Three girls have had to return to Rafiki since going home.
“One girl went home and we didn’t know she was being abused because it was too far in the village and we couldn’t get in there. We couldn’t get access to it because we didn’t have a 4WD, so I raised money for a 4WD. When we finally found her, she was being tied up outside her house and raped by all the village men. Her mother tied her up. There are a lot of girls who will never leave us because they’ve got nowhere to go or because they are too traumatised”
Advances for the children’s court system
In the court systems in Nakuru the abuser/perpetrator can question the victim. The children have to go through the ordeal of facing their abuser, often vomiting or soiling themselves in fear, before having to testify against the very person staring at them. Sarah and Anne-Marie had the idea to start what they call the Rafiki safe link. The safe link means the perpetrator is in the court room, and the child is out the back in a safe room with their keyworker. A video and screen is set up so the child can see the courtroom and vice versa, however they never comes face to face with their abuser. They can testify while in the safe room also.
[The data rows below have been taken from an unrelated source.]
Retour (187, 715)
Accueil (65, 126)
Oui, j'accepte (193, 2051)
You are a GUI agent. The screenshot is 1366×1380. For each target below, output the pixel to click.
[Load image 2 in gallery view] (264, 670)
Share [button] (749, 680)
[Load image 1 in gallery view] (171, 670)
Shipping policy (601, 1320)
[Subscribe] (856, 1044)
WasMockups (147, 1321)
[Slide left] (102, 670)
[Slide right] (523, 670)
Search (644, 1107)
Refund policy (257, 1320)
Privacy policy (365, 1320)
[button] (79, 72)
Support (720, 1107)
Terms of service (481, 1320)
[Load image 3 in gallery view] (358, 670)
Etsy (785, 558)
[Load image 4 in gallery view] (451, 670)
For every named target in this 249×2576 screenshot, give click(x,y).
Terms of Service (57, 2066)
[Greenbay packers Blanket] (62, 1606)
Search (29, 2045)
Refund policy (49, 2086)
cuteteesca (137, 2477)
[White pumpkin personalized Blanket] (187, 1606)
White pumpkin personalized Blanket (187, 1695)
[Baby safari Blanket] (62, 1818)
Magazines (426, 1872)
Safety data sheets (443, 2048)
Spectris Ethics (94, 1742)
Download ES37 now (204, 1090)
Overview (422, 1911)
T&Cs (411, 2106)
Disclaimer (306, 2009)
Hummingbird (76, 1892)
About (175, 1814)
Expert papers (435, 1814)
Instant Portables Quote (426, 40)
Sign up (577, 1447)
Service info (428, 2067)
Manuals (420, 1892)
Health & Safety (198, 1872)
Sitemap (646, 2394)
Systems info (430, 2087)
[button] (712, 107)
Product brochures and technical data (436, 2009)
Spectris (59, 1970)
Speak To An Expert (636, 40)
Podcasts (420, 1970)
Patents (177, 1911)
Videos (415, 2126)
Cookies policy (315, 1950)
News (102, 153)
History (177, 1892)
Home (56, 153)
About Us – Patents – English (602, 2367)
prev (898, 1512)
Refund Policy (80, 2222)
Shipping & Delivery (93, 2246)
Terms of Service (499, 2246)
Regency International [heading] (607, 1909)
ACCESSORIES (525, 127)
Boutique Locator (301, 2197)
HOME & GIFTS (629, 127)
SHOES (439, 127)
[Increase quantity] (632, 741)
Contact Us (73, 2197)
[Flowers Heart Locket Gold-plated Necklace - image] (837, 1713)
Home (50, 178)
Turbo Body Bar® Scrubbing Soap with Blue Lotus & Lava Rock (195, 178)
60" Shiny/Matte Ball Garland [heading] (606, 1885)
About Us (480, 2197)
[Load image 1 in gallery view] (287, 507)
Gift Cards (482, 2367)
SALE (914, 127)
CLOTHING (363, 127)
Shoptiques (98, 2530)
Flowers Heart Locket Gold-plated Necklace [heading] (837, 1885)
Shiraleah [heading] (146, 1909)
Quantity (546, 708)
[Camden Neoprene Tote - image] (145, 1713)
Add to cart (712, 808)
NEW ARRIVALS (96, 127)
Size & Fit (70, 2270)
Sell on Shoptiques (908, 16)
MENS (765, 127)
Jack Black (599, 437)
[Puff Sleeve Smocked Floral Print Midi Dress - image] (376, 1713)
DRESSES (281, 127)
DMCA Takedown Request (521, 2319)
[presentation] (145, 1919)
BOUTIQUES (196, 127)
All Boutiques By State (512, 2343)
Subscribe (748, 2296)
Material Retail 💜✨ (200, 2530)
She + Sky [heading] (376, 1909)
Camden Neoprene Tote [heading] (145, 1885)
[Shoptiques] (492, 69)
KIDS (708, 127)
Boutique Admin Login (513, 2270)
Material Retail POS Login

Having this implemented was a huge advance in the court system the children faced.
“We got it passed. We raised the money. When I was there in November we had the official opening. It’s a simple thought but it just hadn’t happened. We would never let a perpetrator question a child here, but there…”
The future for Rafiki
At the moment, it’s costing around $15 000 a month to run Rafiki Mwema, and they are not yet making that amount. Sarah is pushed to her limit on what she can do with Rafiki, but has big plans for the future.
“What we would love to do is have foster pods set up on our land for kids who are with us but can’t go home anywhere and are too traumatised and little. We have an amazing therapeutic home, but a foster home is always going to be better… What we would love is to have little huts set up on our land. We want to buy the land next door to set up therapeutic foster huts for these children so they can live there forever with their foster mum and grow up that way.” — Sarah
Hearing about these children’s stories is heartbreaking, and the work of Rafiki Mwema both inspirational but also vital for these children’s future. Sarah’s devotion to Rafiki, she describes as an obsession, and it is clear to see the monumental impact she is having on the Nakuru community.
“If I just watched all this shit and did nothing, I wouldn’t be alive. This is only one thing. I can’t do everything but I can do this, so I focus on this and I see the change happening. People have said to me “but you’ve got one girl coming in, that’s not really making much difference”. But I think it is a difference. I’ve got 60 kids with all their friends, all their family, all these people watching, and you don’t know how big it will go. Even if it was just one person, isn’t that enough?” — Sarah
Every month, we give Rafiki Mwema a donation to sponsor ‘Elizabeth’ – a child in Kenya. The situation these young children face is horrific and we wanted to help as much as we could. We no longer create our Rafiki Mwema polish, so this is how we continue to support them.